- **Exercise material**
⁂
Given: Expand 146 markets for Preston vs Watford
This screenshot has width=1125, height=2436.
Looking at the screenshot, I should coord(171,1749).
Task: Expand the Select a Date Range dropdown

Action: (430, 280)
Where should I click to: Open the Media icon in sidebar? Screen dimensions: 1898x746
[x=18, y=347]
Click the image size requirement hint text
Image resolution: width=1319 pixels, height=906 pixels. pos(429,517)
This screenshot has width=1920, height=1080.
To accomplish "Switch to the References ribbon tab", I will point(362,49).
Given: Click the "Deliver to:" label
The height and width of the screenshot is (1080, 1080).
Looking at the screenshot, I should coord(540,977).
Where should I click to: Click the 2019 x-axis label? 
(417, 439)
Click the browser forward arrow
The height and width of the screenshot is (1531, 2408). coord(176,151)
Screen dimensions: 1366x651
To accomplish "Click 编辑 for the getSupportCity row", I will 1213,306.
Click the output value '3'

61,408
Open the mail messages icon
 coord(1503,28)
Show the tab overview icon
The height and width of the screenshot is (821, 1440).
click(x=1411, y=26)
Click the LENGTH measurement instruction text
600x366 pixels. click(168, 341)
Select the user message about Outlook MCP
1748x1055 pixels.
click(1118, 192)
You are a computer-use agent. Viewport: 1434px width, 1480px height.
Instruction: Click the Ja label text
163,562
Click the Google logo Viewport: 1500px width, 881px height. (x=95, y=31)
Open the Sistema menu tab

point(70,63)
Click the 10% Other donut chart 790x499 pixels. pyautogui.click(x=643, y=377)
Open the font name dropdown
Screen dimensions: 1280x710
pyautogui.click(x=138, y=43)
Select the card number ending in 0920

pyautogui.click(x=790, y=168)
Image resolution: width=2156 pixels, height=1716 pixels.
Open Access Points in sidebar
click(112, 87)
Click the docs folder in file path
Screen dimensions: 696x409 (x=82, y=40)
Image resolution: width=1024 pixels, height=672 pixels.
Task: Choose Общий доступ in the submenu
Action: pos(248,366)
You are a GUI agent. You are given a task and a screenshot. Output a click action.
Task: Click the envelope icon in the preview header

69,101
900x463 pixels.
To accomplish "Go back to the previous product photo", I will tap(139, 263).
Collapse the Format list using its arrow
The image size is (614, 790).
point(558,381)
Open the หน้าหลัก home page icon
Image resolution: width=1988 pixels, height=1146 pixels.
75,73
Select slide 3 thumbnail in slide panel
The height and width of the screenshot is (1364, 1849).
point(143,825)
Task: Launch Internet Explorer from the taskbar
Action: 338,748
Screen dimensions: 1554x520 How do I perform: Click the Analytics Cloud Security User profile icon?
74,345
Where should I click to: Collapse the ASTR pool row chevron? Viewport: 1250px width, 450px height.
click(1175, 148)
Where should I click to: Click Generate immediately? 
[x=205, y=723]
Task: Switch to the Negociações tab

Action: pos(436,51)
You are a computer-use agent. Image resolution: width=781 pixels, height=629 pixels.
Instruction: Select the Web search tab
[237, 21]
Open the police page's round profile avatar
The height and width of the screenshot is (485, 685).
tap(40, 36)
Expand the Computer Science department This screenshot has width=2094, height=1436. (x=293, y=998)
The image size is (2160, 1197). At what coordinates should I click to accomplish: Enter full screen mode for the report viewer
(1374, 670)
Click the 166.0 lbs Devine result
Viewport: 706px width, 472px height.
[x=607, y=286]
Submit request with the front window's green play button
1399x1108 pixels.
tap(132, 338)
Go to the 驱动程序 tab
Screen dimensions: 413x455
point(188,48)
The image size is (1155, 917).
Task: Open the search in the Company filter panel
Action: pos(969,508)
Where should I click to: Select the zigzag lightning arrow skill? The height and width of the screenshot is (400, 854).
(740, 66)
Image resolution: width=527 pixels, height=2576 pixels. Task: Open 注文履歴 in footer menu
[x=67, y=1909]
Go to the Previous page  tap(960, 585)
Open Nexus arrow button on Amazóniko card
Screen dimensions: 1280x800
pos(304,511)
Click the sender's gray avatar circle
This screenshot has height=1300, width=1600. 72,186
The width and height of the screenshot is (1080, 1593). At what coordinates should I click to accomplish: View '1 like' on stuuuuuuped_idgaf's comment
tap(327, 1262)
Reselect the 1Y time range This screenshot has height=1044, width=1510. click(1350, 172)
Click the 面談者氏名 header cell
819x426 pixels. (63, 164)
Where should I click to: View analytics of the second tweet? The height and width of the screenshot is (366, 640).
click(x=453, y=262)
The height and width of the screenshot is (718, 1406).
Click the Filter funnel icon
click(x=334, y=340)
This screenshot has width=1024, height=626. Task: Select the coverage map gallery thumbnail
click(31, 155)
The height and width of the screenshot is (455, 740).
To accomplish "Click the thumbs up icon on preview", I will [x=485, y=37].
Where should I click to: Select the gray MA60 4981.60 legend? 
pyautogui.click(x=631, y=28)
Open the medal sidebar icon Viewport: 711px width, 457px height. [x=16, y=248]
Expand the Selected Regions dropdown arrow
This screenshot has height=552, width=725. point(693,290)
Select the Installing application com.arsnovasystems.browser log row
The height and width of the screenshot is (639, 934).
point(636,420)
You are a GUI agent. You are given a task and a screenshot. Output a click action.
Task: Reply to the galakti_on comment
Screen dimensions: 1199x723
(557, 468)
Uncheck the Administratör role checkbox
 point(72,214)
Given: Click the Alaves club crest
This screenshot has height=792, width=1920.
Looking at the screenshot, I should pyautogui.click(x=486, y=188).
⁂
- **Your instructions**
Convert the items from the line containing "Go to the 驱动程序 tab" through the line containing "[x=67, y=1909]" into a JSON list of strings, one string per line, skipping any blank lines.

- **Written reply**
[
  "Go to the 驱动程序 tab",
  "Screen dimensions: 413x455",
  "point(188,48)",
  "The image size is (1155, 917).",
  "Task: Open the search in the Company filter panel",
  "Action: pos(969,508)",
  "Where should I click to: Select the zigzag lightning arrow skill? The height and width of the screenshot is (400, 854).",
  "(740, 66)",
  "Image resolution: width=527 pixels, height=2576 pixels. Task: Open 注文履歴 in footer menu",
  "[x=67, y=1909]"
]